**DOCUMENT**
_ _ _
We’re starting a project on CUDA technology. We’re trying to implement on CUDA a business process for the tourism industry which is paralellizable, but that it also includes a lot of logic. By that I mean branching, looping etc.

After reading perhaps half of the documentation and listening to a good deal of the webinars, I think we are starting to grab the main concepts involving effective GPU programming. But at this time we would like also to receive feedback to confirm or deny if our understanding of the architecture is right or we’re still missing something. We have therefore a bunch of questions, and we would appreciate if someone could help us with some of them.

OK, here are the questions:

Regarding memory usage.

We understannd that there is global, texture, local, shared memory and registers.

1-Shared memory and registers are hundreds of times faster than global, local or texture memory. Is that right?
2-Preloading data to shared memory is appropiate as long as the data is accesed more than once by any given thread. If thats not the case, delaying the use of the data with an intermediate operation would be enough to mask access to global memory latency. Is that right?
3-Perhaps because we’re used to CPU programming, we are not sure we will be confortable using texture memory. Are we ok with only using global memory?. Also, for instance in a Tesla 2050 card there are 6 GB of DRAM. Are all of those 6 GBytes global memory? We dont understand the ratio between global, local and texture memory in DRAM.
4-Whats the difference between local and global memory? We know both are at DRAM and not cached, but thats it.
5-To get good performance there should be an initial data loading from host to device global memory.
6-Data Coalescing. We understand that to get good memory performance we should be using SOA. But, we also understand that if the primitive struct size is less or equal to 128 bits, we re ok. For instance

typedef truct {
double net, comission;
} Price;

global kernel(vector inputData);

and

typedef struct {
vector net, comission;
} PriceVector

global kernel(PriceVector data);

are both good. Is that right?

7-We’re confused about what will happen with register and shared memory pressure. We understand that there are 32 KBytes (or KBits) of memory for shared memory on every scalar processor. Is that right. What will happen if we overflow the amount of that available memory, be it because of register or shared memory pressure? How do you guys monitor and design around that problem?

Now regarding data processing:
1-Our process involves branching and looping when designed on CPU. When porting it to GPU, we understand we should be preprocessing (possible expanding) input data as much as possible in order to avoid as much branching and looping as possible. are we right?

2-If branching is unavoidable, short conditions will avoid divergent branching. For instance:
if (ConditionA)
DoA();
else
DoB();

This will have no performance penalty as long as the ConditionA is short enough. Is that right?

3-We’ve seen that loop unroll is recommended. We’re wondering if this piece of code:
for(int i = 0, max=InputData; i < max; i++)
DoSomething();
will have any perfomance impact if max is the same for all the threas in a warp.
_ _ _
**DATA SUPPLIED**
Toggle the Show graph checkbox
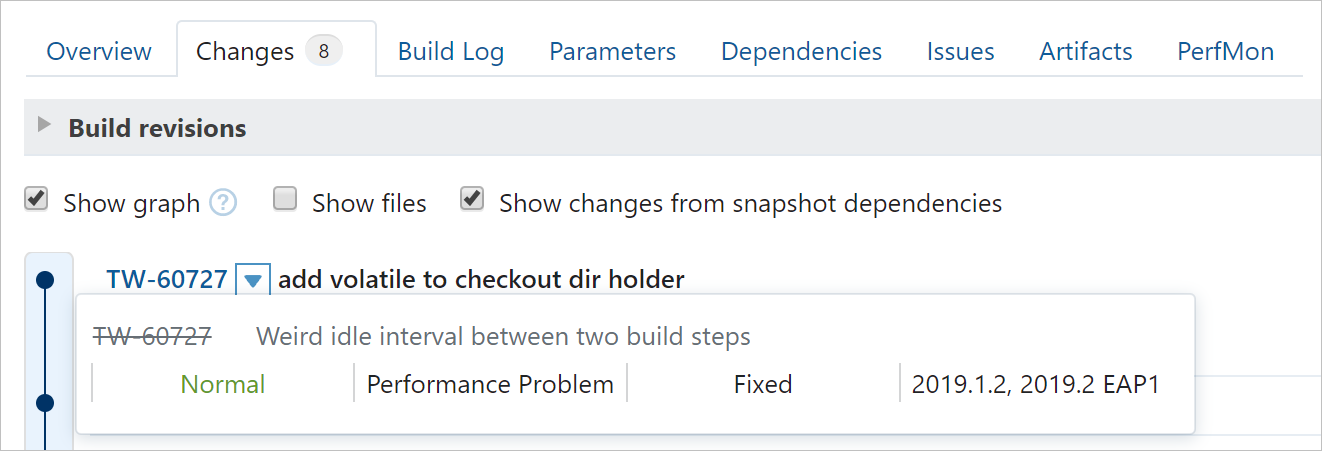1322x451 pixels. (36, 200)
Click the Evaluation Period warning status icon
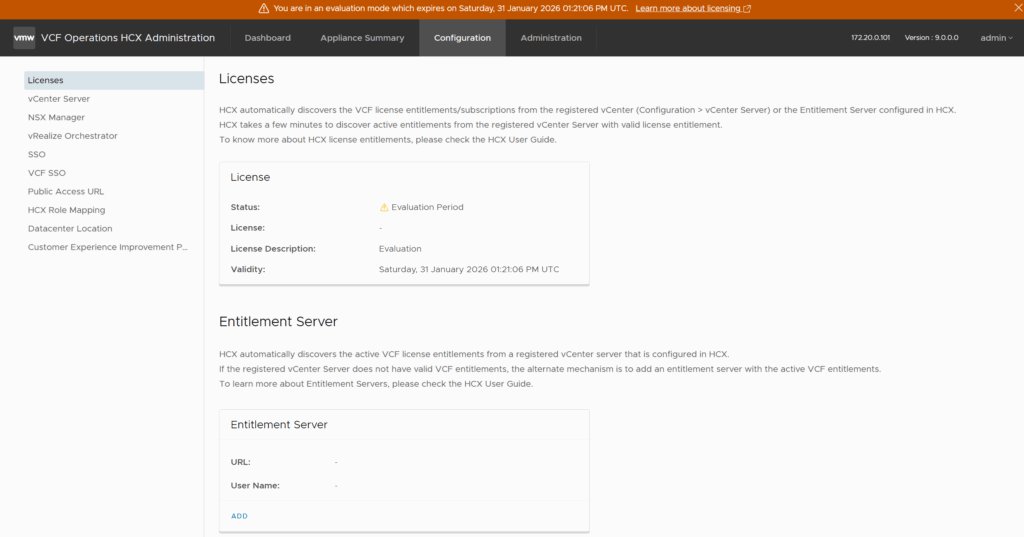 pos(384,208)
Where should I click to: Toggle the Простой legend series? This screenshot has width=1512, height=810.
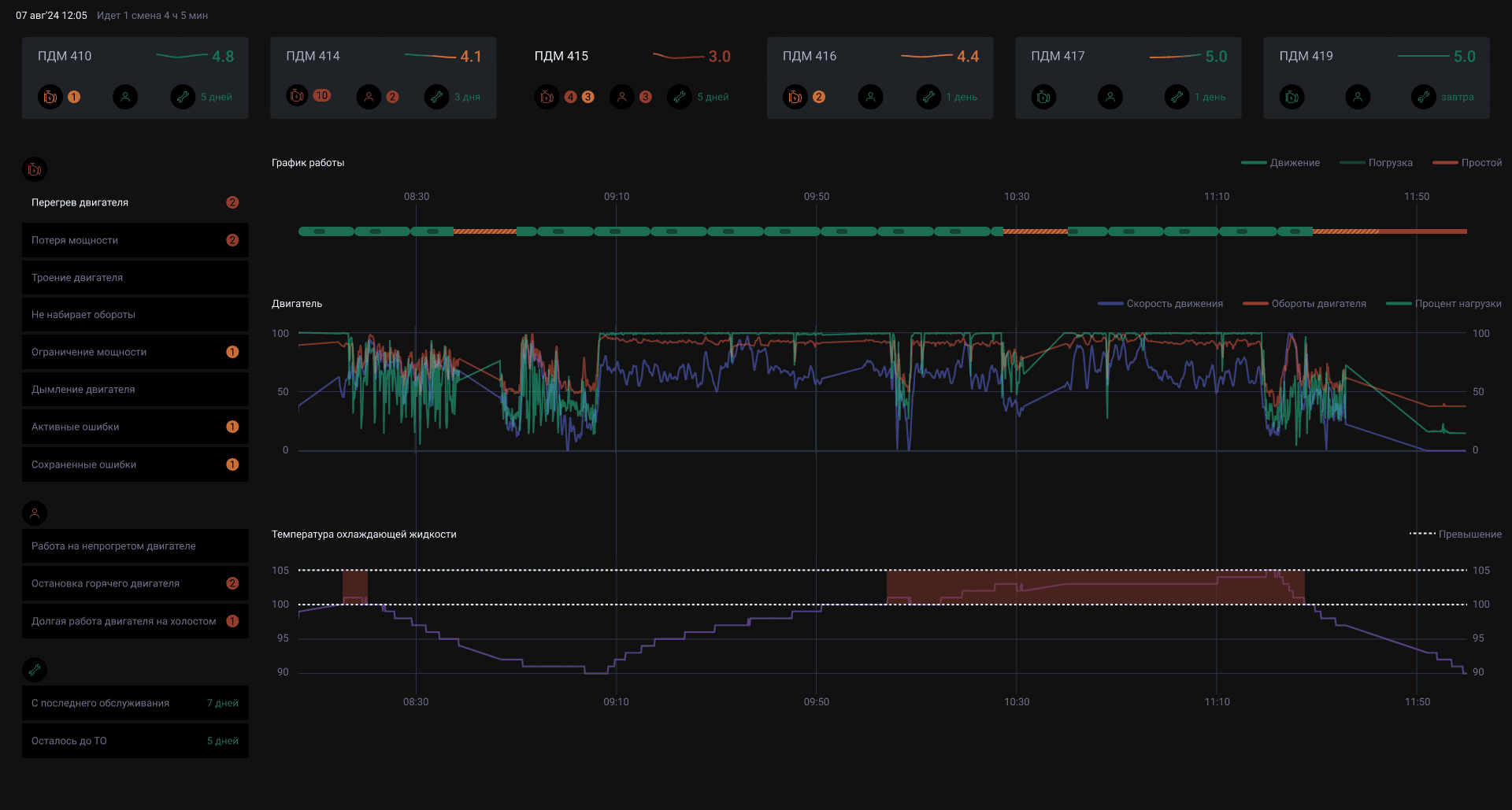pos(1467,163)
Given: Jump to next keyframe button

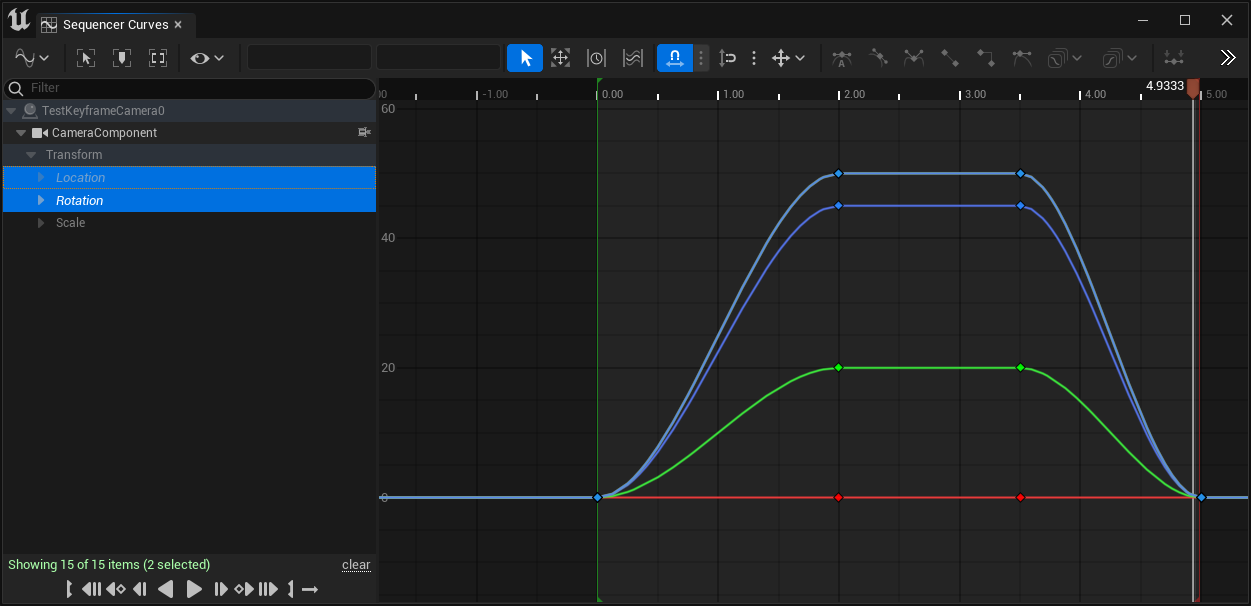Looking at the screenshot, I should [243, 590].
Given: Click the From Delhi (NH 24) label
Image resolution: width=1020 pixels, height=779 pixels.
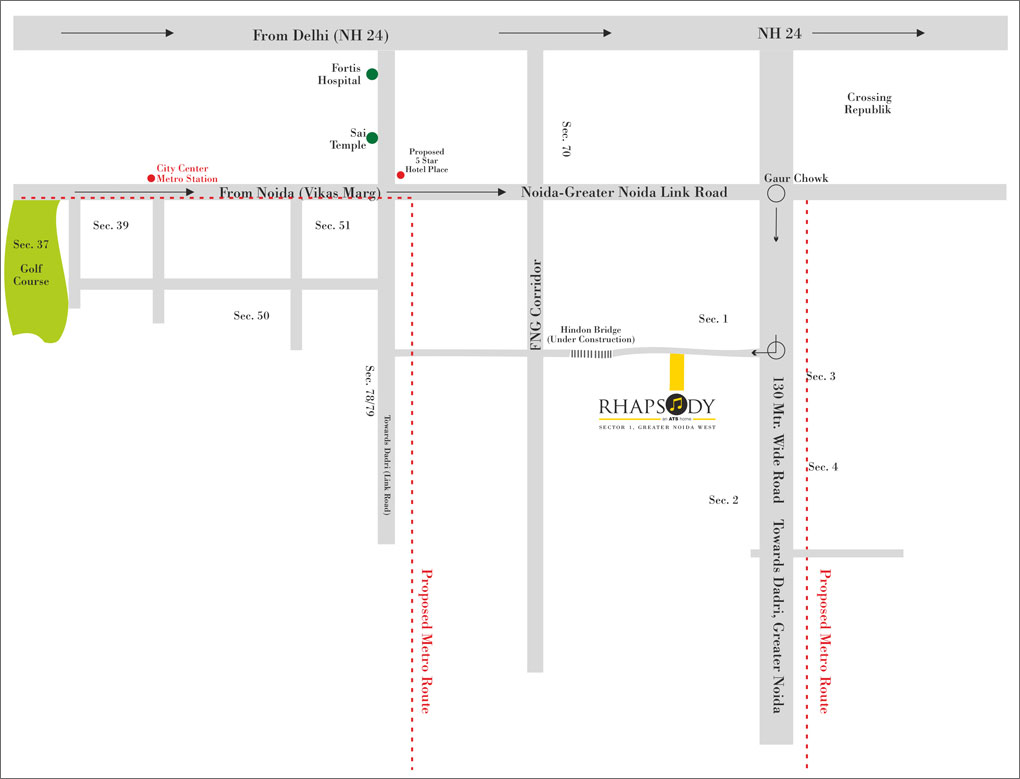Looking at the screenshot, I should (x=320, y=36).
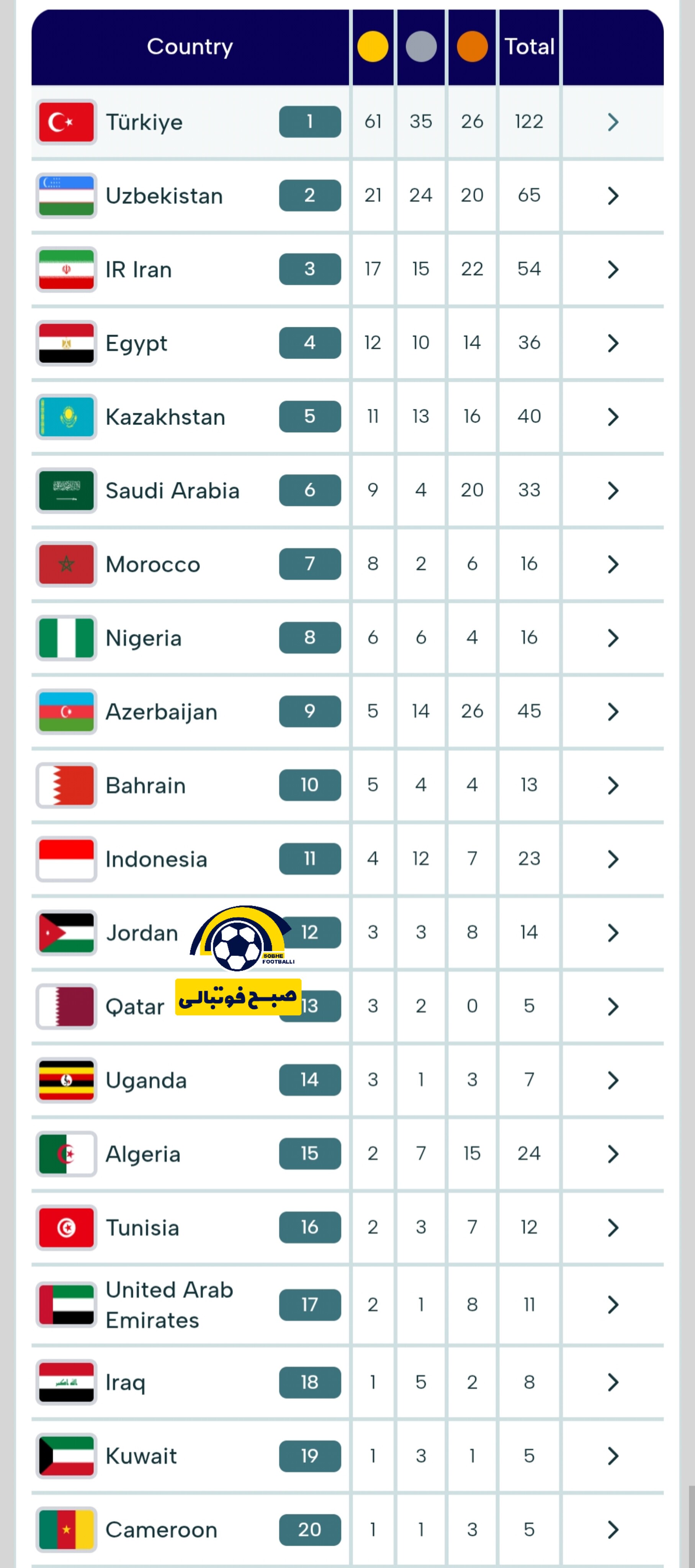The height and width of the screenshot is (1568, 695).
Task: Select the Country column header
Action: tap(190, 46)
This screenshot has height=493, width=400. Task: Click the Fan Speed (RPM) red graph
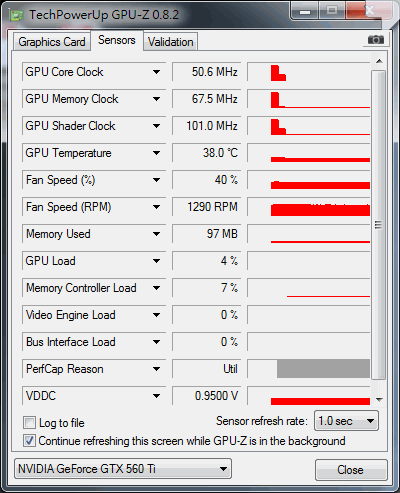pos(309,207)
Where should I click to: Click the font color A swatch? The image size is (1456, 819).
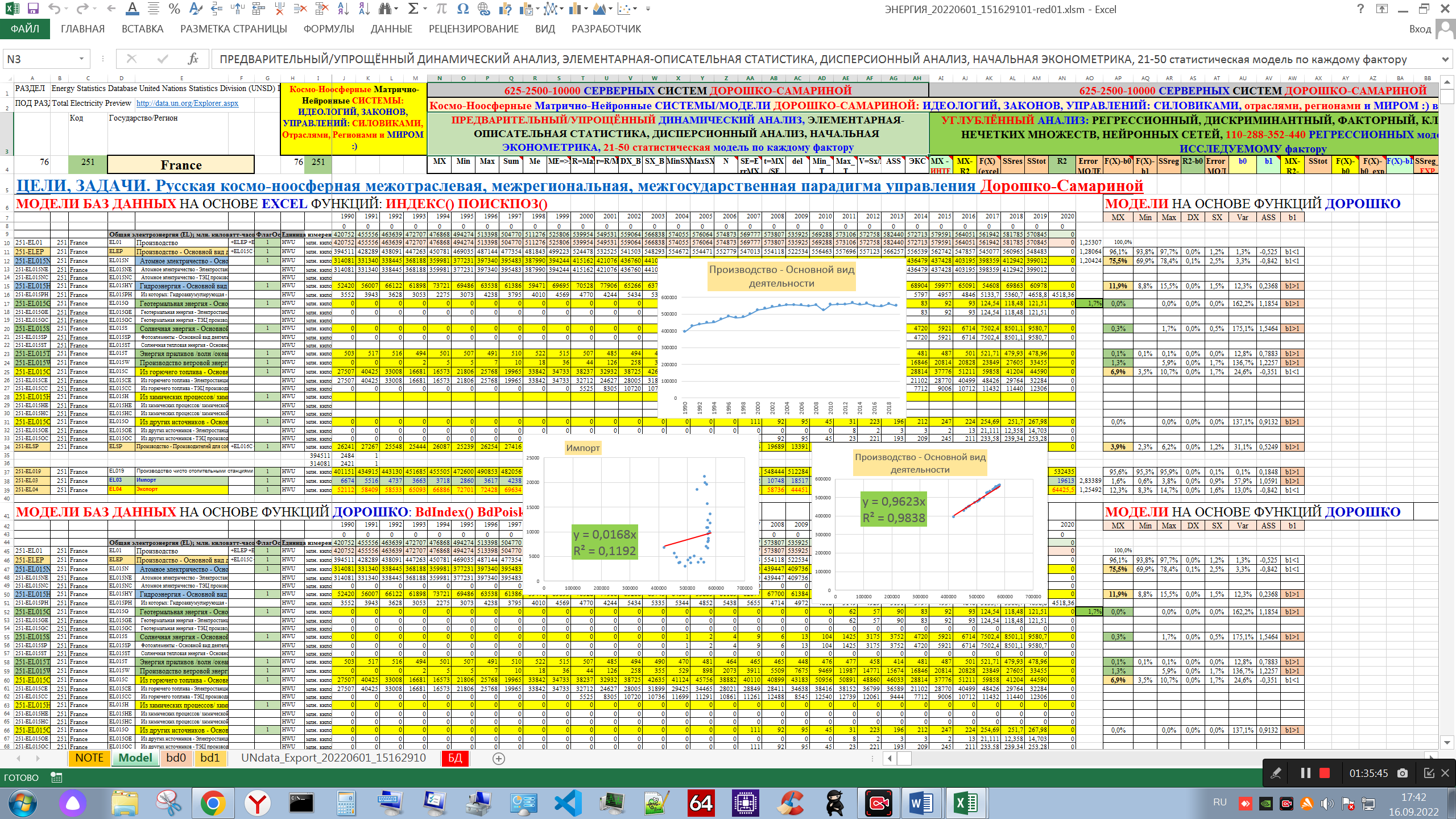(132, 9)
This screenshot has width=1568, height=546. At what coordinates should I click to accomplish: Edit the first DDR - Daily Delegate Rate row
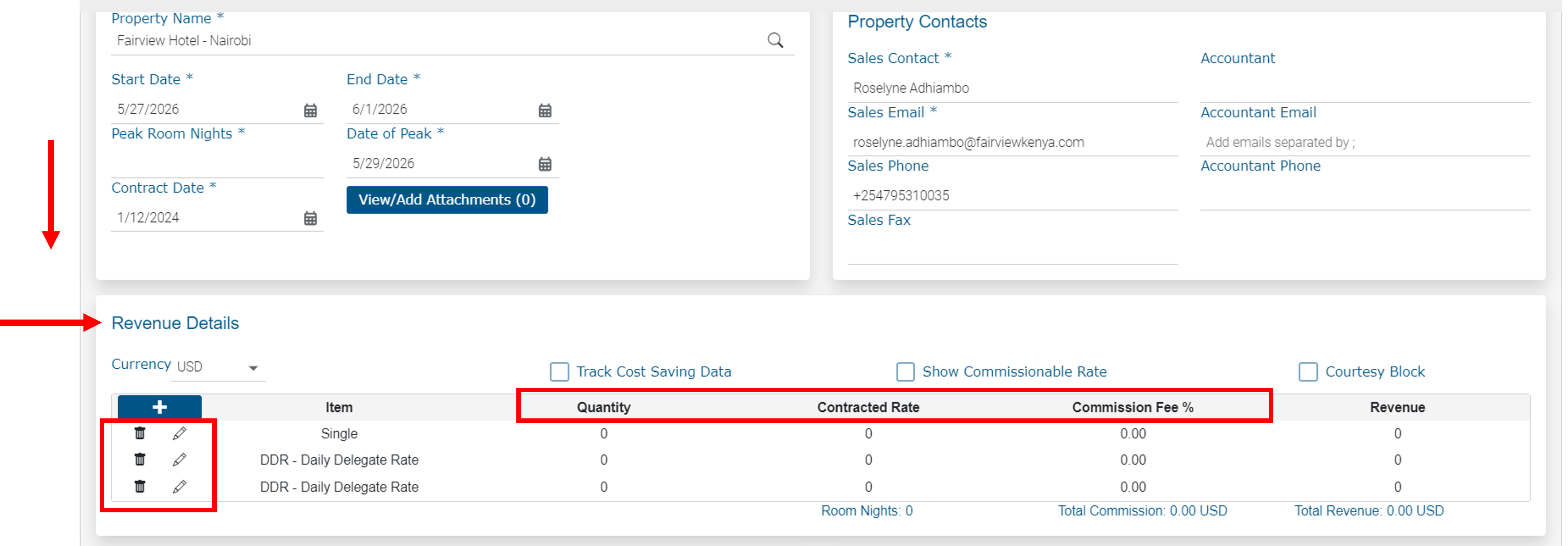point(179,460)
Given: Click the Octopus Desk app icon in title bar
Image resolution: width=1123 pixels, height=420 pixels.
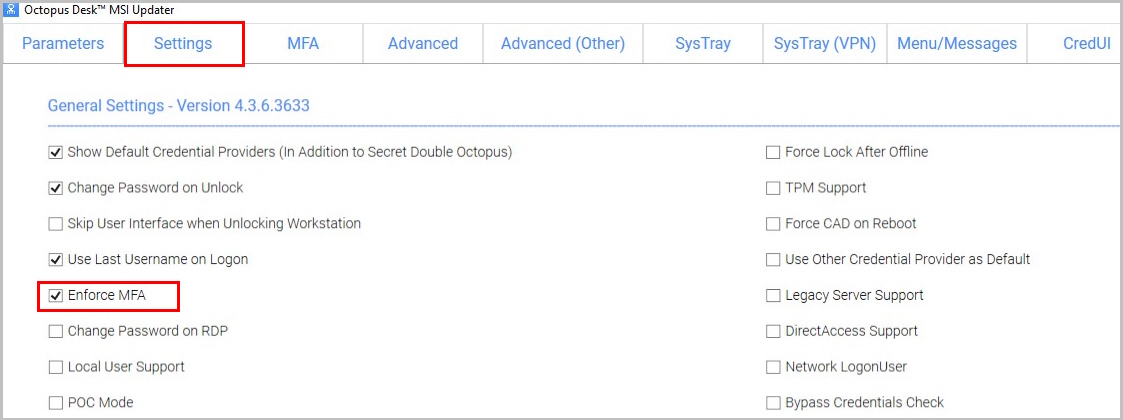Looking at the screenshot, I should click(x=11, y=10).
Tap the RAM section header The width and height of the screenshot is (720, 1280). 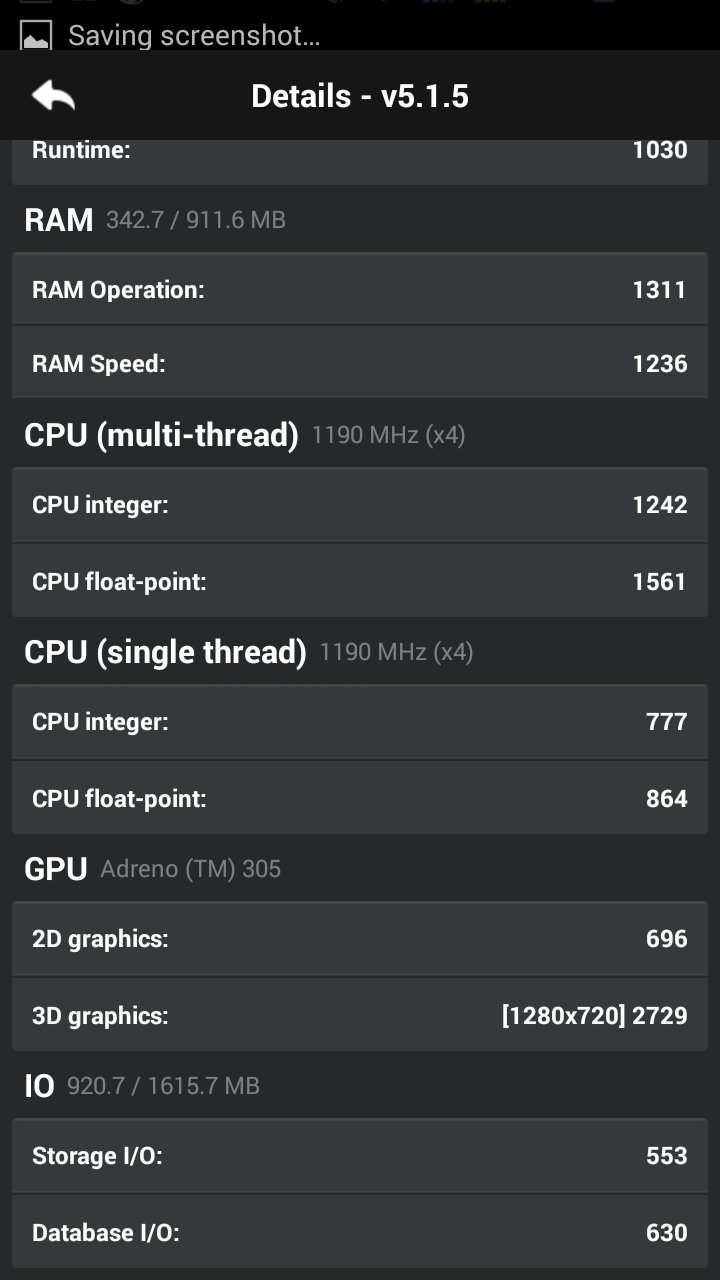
_ _ _
**GIVEN EXERCISE**
Please decide whether each statement below agrees with the CUDA post, answering yes or no and quoting the words of the post that settle it. (a) The writers say they have read roughly half of the documentation. (b) The writers say local memory is cached. (c) The business process they want to implement is for the banking industry.

**SOLUTION FOR THIS TASK**
(a) Yes: "After reading perhaps half of the documentation"
(b) No: "We know both are at DRAM and not cached"
(c) No: "a business process for the tourism industry"